**Exercise details:** Below are records; count the lines that contain "chevron" and state only that count.
[Opening Working data section]
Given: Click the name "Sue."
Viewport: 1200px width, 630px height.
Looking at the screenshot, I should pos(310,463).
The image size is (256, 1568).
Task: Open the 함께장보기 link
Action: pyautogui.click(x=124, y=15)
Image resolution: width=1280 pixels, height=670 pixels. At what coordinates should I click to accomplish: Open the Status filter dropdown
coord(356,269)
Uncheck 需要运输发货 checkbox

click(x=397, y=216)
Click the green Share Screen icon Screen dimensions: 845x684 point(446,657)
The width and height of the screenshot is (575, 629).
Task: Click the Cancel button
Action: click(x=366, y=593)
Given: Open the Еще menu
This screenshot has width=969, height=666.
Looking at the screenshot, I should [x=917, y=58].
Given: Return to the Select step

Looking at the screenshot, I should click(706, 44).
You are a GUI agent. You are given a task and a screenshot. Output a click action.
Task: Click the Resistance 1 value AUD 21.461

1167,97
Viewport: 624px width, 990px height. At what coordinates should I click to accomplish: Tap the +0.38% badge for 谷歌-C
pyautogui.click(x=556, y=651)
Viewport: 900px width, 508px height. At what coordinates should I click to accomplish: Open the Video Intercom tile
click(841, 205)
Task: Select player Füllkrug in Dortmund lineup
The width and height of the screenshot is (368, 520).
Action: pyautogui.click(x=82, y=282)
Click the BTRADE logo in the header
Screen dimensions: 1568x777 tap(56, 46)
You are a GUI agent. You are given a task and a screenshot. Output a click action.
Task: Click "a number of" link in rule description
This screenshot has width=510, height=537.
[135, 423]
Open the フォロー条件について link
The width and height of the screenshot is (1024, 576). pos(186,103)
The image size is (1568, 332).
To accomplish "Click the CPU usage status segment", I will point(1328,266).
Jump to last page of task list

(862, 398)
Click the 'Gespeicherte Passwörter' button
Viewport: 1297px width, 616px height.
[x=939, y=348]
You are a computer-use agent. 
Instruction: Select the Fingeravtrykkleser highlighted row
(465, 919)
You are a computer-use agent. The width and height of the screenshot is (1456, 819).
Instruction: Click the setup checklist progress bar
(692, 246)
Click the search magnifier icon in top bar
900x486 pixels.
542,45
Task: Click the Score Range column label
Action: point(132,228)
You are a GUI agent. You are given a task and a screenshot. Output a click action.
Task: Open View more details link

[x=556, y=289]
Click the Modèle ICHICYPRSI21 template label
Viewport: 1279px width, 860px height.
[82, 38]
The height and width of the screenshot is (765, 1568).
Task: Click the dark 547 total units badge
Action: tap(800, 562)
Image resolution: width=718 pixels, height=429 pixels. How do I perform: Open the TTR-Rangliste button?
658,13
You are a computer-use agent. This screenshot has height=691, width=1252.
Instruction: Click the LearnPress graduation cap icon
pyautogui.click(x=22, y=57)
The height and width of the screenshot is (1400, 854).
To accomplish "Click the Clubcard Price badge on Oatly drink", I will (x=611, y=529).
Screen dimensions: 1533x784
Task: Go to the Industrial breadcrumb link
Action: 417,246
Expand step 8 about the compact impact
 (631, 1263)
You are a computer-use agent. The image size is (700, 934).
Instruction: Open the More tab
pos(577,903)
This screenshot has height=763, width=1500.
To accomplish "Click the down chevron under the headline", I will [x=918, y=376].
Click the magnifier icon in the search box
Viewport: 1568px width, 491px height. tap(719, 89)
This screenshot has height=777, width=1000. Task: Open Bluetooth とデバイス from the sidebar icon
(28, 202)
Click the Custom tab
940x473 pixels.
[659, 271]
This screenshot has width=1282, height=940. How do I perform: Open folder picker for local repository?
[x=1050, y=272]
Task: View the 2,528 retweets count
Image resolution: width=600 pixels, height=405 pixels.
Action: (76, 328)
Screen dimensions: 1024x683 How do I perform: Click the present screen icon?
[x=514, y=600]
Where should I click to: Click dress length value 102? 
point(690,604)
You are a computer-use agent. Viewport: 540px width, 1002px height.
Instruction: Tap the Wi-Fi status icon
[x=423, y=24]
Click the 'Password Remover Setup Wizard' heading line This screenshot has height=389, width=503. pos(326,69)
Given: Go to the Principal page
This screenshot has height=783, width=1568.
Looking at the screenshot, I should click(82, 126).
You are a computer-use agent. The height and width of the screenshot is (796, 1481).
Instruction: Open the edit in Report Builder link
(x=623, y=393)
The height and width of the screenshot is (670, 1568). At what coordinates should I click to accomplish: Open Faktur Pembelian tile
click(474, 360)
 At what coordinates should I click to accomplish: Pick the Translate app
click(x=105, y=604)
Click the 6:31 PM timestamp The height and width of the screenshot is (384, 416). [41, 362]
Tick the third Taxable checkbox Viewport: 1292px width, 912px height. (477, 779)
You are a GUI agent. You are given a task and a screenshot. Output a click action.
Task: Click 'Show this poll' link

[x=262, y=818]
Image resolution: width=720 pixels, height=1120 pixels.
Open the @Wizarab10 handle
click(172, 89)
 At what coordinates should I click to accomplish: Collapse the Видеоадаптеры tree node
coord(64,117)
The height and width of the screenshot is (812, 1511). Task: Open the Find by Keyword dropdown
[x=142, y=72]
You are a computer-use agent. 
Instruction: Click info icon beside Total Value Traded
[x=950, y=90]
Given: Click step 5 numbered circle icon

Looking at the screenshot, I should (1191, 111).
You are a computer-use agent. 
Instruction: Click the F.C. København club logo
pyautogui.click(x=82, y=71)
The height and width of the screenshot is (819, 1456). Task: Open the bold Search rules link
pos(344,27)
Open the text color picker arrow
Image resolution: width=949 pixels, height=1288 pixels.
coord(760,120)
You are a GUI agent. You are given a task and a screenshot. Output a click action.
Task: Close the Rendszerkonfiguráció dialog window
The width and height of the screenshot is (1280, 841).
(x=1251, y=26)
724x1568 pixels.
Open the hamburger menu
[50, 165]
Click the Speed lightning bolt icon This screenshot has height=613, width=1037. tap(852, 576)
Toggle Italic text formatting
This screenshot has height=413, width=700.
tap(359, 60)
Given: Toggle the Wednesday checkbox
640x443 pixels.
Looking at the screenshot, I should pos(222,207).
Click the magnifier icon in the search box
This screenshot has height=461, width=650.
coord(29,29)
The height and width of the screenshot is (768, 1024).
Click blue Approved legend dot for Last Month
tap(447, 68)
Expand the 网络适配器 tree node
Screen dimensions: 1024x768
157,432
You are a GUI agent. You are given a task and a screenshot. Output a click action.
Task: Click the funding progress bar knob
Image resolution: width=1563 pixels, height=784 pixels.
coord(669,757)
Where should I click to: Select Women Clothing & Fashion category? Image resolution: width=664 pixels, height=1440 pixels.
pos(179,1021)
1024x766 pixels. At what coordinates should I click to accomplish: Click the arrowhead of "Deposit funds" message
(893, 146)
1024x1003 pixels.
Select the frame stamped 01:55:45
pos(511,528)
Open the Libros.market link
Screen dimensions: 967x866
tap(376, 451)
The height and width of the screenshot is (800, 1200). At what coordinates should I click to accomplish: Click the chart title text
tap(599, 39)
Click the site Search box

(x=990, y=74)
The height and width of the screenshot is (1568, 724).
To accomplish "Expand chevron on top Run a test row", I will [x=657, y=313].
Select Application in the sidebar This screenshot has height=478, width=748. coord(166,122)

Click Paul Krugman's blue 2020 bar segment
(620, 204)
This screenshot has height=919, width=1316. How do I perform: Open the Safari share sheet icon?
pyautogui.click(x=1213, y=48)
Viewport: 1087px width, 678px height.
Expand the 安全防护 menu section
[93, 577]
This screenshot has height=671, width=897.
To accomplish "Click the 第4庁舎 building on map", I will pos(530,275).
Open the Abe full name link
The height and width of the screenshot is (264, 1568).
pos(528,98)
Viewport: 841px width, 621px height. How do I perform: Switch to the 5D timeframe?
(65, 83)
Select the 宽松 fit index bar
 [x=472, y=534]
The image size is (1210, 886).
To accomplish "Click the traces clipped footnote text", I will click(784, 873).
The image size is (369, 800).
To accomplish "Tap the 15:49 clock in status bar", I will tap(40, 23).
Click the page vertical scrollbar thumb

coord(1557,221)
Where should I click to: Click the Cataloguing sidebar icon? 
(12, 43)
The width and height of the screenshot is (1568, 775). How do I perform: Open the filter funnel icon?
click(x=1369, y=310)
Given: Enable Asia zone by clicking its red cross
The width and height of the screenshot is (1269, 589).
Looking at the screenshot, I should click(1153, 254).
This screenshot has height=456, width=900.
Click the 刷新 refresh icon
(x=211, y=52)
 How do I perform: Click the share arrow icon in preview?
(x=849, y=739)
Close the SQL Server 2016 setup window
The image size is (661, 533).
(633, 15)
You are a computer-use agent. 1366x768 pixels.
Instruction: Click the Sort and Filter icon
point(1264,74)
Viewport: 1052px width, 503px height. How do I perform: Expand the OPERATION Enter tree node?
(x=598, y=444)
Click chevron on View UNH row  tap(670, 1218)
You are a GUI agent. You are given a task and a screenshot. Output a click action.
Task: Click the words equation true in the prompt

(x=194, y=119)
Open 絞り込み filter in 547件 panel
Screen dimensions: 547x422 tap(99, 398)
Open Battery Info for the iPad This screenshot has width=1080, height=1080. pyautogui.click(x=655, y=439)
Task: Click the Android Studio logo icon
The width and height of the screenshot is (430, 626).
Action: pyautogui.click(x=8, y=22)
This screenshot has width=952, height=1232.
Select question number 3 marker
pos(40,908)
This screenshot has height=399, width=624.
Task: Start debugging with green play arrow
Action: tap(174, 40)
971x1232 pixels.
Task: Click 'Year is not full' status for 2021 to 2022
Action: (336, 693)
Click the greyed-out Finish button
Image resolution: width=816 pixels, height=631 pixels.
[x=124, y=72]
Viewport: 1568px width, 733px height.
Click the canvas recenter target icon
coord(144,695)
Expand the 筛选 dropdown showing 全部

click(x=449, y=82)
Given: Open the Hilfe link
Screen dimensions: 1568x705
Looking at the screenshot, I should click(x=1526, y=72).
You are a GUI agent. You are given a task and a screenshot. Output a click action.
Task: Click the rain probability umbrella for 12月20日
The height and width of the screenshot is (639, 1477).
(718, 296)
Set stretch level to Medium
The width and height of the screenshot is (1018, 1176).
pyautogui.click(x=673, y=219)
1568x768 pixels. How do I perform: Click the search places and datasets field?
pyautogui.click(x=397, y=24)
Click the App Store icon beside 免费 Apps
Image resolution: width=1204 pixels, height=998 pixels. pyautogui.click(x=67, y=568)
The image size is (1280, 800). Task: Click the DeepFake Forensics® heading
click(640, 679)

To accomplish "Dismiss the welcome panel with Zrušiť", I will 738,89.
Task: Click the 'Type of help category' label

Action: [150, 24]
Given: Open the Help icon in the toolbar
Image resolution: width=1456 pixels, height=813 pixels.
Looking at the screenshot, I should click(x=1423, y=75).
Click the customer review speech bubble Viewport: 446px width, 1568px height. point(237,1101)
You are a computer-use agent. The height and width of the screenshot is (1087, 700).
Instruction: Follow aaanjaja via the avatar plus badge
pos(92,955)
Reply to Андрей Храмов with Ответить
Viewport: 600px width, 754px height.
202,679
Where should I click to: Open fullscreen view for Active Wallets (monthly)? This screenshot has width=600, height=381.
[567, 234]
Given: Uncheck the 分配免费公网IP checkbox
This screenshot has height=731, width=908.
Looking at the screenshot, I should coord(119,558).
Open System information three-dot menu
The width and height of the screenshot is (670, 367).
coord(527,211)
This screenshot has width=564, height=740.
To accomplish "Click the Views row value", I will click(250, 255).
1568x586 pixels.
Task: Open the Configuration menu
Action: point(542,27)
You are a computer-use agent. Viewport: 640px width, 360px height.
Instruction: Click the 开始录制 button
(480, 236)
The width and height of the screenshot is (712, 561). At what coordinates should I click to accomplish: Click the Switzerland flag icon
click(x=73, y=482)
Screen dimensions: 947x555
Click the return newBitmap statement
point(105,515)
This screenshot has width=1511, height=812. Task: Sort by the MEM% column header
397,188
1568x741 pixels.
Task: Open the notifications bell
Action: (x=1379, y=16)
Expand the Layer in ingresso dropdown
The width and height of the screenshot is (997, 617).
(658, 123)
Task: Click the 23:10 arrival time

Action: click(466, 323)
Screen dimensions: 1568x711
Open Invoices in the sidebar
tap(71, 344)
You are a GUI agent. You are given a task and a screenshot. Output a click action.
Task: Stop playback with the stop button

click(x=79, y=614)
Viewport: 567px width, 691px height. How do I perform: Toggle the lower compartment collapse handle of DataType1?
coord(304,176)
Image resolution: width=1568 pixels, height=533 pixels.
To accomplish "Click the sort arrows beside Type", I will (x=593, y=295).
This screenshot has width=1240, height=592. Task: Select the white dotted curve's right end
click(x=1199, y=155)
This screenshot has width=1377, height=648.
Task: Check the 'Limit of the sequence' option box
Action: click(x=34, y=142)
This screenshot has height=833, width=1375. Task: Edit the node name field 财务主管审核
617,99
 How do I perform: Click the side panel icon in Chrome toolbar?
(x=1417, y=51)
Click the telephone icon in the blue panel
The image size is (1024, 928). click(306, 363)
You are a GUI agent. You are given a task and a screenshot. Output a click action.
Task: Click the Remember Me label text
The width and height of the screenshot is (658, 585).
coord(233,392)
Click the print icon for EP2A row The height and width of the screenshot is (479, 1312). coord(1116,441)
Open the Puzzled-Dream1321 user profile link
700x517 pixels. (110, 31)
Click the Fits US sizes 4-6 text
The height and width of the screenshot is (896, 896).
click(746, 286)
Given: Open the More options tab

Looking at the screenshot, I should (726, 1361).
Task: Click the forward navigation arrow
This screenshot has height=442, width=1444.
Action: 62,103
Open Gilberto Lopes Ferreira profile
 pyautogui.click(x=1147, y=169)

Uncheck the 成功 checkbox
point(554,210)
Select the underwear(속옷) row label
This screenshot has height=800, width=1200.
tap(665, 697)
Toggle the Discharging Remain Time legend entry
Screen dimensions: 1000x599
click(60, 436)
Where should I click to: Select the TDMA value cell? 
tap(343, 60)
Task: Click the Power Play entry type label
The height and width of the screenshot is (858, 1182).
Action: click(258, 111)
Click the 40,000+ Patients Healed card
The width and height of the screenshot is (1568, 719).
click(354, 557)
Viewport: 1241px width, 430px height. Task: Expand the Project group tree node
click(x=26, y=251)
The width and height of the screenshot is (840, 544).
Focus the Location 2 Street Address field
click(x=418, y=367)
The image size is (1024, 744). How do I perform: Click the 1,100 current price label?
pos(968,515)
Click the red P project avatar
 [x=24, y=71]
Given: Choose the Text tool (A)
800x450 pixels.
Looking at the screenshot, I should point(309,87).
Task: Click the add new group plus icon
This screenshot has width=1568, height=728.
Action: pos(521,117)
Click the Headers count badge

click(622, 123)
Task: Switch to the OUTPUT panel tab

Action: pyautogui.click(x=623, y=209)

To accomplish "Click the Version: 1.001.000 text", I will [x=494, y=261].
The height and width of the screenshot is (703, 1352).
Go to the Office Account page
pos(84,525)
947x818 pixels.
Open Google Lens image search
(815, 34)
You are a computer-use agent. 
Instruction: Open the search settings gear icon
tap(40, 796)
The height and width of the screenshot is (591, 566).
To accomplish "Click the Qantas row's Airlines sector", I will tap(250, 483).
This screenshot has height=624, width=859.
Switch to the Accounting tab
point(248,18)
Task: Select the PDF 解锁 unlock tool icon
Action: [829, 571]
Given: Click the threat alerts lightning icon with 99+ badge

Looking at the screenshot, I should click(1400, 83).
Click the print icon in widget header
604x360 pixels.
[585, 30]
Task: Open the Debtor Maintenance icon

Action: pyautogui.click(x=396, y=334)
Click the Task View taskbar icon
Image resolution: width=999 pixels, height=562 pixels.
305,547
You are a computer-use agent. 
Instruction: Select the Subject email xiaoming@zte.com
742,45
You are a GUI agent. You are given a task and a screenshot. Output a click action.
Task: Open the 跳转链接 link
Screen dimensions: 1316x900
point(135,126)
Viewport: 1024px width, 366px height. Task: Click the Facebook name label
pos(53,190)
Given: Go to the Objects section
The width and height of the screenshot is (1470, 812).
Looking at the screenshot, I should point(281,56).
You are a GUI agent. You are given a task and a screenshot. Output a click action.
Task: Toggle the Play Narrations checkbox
[Closing Working data section]
**Answer box:** 3